■ **Work instructions**:
1. In two sentences, summarize what the patch changes in the data streams documentation.
2. Answer these questions from the patch, one line each:
(a) In the new wording, which two languages can a container's query script be written in?
(b) What example did the removed text give of data from a supported app stored in a container RAPIDS can't connect to yet?
(c) Which devices did the removed hint say RAPIDS supports?

■ **Selected excerpt**:

-- Start --

From 2ea9944059a5073ecbd99fd61f39541bb92e0486 Mon Sep 17 00:00:00 2001
From: JulioV <JulioV@users.noreply.github.com>
Date: Wed, 10 Mar 2021 08:56:52 -0500
Subject: [PATCH] Update docs for add new data stream

---
 docs/datastreams/add-new-data-streams.md | 39 ++++++++++--------------
 1 file changed, 16 insertions(+), 23 deletions(-)

diff --git a/docs/datastreams/add-new-data-streams.md b/docs/datastreams/add-new-data-streams.md
index 12eaf216..b96e7eb2 100644
--- a/docs/datastreams/add-new-data-streams.md
+++ b/docs/datastreams/add-new-data-streams.md
@@ -1,29 +1,22 @@
 # Add New Data Streams
 
-A data stream is a set of sensor data collected using a specific type of **device** with a specific **format** and stored in a specific **container**. RAPIDS is agnostic to data streams' formats and containers (see the [Data Streams Introduction](../data-streams-introduction) for a list of supported data streams).
+A data stream is a set of sensor data collected using a specific type of **device** with a specific **format** and stored in a specific **container**. RAPIDS is agnostic to data streams' formats and container; see the [Data Streams Introduction](../data-streams-introduction) for a list of supported streams.
 
-In short, a format describes how raw data logged by a device maps to the data expected by RAPIDS, and a container is a script that connects to the database or file where that data is stored. 
+**A container** is queried with an R or Python script that connects to the database, API or file where your stream's raw data is stored. 
 
-The most common cases when you would want to implement a new data stream are:
-
-- You collected data with a mobile sensing app RAPIDS does not support yet. For example, [Beiwe](https://www.beiwe.org/) data stored in MySQL. You will need to define a new format and a new container.
-- You collected data with a mobile sensing app RAPIDS supports but this data is stored in a container that RAPIDS can't connect to yet. For example, AWARE data stored in PostgreSQL. In this case, you can reuse the format of the`aware_mysql` stream but you will need to implement a new container script.
-
-!!! hint
-    RAPIDS supports smartphones, Fitbit, and Empatica devices, you can add a new data stream for the first two.

-- End --

Stored records:
-- Start --

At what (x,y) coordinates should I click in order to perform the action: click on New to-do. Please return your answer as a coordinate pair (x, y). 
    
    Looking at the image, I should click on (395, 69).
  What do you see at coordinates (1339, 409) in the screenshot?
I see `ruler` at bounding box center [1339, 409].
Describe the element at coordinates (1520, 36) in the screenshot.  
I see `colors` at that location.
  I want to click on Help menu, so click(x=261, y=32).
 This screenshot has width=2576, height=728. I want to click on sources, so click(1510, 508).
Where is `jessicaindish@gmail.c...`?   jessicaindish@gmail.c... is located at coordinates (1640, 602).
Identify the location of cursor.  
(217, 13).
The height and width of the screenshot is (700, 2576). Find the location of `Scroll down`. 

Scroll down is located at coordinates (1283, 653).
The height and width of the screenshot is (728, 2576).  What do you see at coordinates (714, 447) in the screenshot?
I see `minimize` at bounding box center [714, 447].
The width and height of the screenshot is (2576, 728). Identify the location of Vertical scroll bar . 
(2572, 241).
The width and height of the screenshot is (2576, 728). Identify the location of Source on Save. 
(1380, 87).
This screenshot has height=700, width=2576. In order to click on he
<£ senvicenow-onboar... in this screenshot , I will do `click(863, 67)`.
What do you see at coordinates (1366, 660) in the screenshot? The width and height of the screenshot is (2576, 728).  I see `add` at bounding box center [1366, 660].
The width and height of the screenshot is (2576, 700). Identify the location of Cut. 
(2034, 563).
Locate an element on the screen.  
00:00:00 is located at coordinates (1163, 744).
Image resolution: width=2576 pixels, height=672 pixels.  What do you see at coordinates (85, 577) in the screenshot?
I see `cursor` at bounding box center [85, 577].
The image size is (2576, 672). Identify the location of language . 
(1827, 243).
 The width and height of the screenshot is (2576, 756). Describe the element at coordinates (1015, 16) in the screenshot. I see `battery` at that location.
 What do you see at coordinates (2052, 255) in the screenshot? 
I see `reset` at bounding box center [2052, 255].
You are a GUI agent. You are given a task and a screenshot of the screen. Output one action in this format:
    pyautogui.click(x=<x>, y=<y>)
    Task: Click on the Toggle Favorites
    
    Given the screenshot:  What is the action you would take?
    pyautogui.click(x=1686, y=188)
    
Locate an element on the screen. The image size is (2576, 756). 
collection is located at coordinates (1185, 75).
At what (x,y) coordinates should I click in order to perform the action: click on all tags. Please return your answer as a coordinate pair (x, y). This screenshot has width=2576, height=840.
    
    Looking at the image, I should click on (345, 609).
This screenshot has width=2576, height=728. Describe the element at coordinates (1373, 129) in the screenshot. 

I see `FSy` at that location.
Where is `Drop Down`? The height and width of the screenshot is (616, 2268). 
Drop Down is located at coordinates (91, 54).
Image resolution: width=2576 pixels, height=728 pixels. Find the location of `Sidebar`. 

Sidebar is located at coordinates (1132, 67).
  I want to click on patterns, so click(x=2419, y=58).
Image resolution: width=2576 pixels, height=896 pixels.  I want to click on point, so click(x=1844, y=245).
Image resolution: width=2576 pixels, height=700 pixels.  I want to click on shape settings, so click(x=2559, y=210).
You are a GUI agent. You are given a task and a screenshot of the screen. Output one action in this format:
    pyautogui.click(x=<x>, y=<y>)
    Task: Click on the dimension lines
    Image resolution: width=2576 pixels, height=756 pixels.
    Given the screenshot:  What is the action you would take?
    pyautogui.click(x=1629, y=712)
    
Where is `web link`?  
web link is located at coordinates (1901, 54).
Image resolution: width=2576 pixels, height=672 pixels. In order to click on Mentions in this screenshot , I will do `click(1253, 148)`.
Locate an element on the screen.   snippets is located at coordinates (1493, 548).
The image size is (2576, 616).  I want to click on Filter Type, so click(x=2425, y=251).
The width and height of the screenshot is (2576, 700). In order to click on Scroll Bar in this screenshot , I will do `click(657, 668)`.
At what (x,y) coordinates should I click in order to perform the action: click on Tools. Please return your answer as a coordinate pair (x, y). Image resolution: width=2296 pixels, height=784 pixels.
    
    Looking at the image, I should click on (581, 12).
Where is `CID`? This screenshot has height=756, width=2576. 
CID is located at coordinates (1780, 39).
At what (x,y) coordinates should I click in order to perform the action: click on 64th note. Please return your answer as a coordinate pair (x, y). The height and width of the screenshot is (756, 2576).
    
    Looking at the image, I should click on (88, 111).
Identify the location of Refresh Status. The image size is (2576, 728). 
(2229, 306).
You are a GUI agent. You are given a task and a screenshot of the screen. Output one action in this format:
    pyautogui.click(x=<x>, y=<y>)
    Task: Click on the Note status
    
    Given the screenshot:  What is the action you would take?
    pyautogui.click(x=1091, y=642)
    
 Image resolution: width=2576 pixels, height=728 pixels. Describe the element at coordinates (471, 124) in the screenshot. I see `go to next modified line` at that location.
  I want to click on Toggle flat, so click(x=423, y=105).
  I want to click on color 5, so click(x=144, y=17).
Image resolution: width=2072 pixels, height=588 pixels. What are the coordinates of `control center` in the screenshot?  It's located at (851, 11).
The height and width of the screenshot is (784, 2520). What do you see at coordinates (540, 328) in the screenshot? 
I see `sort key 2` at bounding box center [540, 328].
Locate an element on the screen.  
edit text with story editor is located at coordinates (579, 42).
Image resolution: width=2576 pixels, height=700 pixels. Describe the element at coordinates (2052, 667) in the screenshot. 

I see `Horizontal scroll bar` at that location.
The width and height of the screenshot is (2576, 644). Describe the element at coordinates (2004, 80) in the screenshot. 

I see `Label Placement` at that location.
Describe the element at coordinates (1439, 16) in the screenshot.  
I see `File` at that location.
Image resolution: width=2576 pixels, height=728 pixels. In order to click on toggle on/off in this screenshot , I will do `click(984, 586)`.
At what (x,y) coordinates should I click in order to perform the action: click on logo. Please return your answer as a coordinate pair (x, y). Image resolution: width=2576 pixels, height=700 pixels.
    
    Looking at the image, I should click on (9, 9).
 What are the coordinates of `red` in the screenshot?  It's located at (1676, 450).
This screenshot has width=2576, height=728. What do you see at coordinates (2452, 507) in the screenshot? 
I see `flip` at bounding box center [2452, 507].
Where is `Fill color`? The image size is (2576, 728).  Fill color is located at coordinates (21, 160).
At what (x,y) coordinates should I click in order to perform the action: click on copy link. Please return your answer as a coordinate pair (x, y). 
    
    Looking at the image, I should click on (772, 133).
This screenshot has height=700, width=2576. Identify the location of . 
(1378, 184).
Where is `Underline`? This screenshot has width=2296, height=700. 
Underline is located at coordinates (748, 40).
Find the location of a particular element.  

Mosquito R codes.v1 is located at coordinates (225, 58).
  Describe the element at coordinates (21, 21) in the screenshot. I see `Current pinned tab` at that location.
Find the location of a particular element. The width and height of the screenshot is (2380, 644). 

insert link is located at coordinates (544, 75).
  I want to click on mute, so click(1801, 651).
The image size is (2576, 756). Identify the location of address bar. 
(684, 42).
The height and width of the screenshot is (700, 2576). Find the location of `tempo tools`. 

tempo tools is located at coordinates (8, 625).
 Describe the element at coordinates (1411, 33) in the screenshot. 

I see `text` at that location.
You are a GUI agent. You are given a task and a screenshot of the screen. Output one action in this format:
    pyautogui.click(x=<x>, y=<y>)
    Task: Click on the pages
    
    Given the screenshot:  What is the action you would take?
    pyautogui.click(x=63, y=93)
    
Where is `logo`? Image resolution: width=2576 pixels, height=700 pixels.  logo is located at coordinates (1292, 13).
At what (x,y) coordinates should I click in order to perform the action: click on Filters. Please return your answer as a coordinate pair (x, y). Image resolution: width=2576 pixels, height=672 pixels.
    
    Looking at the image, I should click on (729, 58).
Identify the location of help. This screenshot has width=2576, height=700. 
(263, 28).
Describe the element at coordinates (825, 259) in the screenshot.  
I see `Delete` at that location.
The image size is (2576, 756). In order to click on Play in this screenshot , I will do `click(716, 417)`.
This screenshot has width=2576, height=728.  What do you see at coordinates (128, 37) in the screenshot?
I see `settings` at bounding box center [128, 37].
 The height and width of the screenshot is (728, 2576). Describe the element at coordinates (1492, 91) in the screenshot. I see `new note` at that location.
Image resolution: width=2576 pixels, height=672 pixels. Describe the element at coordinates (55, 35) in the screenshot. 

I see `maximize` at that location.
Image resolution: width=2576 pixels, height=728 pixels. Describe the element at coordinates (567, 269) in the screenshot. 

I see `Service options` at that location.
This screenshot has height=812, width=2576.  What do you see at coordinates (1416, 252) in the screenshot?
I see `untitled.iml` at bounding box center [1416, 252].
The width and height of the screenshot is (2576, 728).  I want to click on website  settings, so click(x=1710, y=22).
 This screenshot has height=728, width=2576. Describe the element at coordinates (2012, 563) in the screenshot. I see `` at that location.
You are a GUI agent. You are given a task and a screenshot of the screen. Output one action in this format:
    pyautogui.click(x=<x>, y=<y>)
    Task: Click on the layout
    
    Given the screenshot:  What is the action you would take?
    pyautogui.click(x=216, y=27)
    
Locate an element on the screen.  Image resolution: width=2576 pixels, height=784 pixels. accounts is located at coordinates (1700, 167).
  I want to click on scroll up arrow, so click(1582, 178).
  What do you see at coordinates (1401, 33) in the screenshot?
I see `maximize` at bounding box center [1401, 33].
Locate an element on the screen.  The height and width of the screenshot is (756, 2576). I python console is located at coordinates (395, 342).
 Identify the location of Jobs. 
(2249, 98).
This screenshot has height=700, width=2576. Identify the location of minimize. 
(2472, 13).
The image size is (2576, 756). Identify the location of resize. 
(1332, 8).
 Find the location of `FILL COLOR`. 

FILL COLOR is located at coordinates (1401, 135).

-- End --

■ **Responses to the tasks**:
1. The patch updates a single file, docs/datastreams/add-new-data-streams.md, with 16 insertions and 23 deletions. It redefines a container as something queried with an R or Python script that connects to the database, API or file holding a stream's raw data, and it removes the list of common cases for adding a new data stream and a hint about supported devices.

2.
(a) R or Python.
(b) AWARE data stored in PostgreSQL.
(c) Smartphones, Fitbit, and Empatica devices.